TANTE FACCE NELLA MEMORIA

tante facce nella memoria - foto .04

a cura di Mia Benedetta e Francesca Comencini
testi liberamente tratti dalle registrazioni di Alessandro Portelli
regia di Francesca Comencini
con
Mia Benedetta, Bianca Nappi, Carlotta Natoli, Lunetta Savino,
Simonetta Solder, Chiara Tomarelli,
costumi Paola Comencini
Produzione Teatro Stabile d’Abruzzo
in collaborazione con l’Associazione InArte
Roma, Teatro Argentina, 15 marzo 2016

Maricla Boggio

Un evento questo genere suggerisce alcuni interrogativi.
Una voce fuori campo avverte, prima dell’inizio, che non si tratta di uno spettacolo teatrale, bensì di una serie di testimonianze tratte da registrazioni a persone che testimoniano del loro vissuto.
Sono sei storie di donne che hanno avuto un rapporto – di madri, di sorelle, di figlie, di militanti partigiane – con i martiri delle Fosse Ardeatine; donne di cui non si è avuta notizia, che hanno consumato il loro dolore nel silenzio, ignorate dalle celebrazioni ufficiali.
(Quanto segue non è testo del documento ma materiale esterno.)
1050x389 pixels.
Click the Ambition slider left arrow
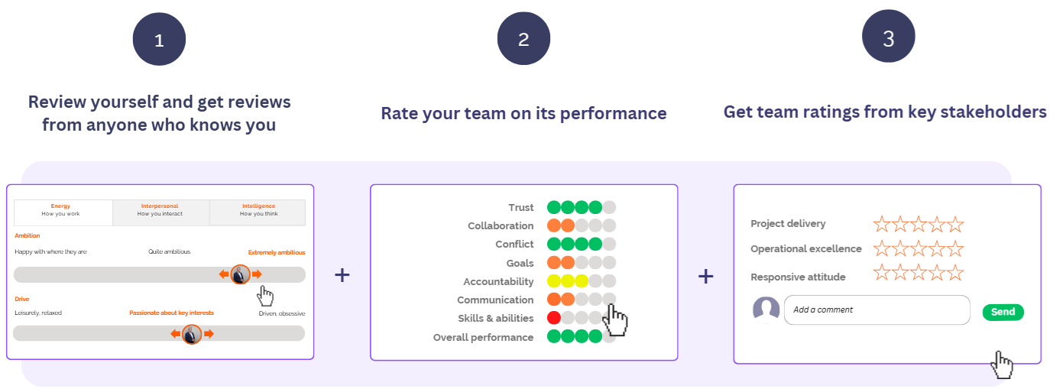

Un lavoro giusto, quello di averle trovate mettendo in risalto questa forma di sacrificio, soltanto in pochi caso riconosciuto attraverso una medaglia, d’oro o d’argento, ma in sostanza indipendentemente dalla sofferenza sopportata e più spesso attribuita a un comportamento di militanza.
Questo “non teatro” si fa poi teatro attraverso la regia di Francesca Comencini, che assegna quindi alla dimensione teatrale il compito di rendere teatrale la materia, in ciò egregiamente supportata da sei atrici di forte e varie espressività, che danno vita ai caratteri, popolani o intellettuali, schivi o esternati delle sei donne.
Si tratta allora di un teatro in cui la parola risulta filtrata prima di tutto dalle registrazioni che Alessandro Portelli ha scelto, lui stesso o con la regista, poi dall’apporto registico, poi dall’interpretazione. Diverso sarebbe stato aver ascoltato/visto le vere protagoniste filmate; allora potevamo dire che si trattava di documenti e non di teatro. ma il teatro può anche servirsi di un non teatro per esistere in una forma attraente e anche, in questo caso, di documentazione storica e sociale.
Dalle semplici riflessioni di alcune di queste donne emerge poi una domanda, se fosse stato davvero giusto, e necessario, che si realizzasse l’attentato di via Rasella, che qui viene presentificato attraverso la partigiana Carla Capponi medaglia d’oro. La risposta segue subito alla domanda: era giusto perché noi eravamo ormai in guerra con i tedeschi che prima erano nostri alleati, quindi i tedeschi a Roma erano degli invasori, quindi li si doveva abbattere in ogni modo fosse stato possibile. Ma una sensazione di disagio permane, dopo queste riflessioni, anche se poi tutto l’orrore dell’eccidio, e lo strazio delle donne e dei parenti viene descritto con efficacia conturbante, in quello scoprire le membra disfatte dei propri cari a cui la pietà di una sepoltura viene a lungo negata dopo la morte.
Un’operazione di questo genere ha i suoi pregi, ma dovrebbe essere associata a qualche sviluppo, che consenta non soltanto al documento di farsi forza trascinante per una ricerca di valori trascurati. Dovrebbe nascerne una drammaturgia, che dei documenti si avvalga per iniziare un percorso metaforico di approfondimento e superamento.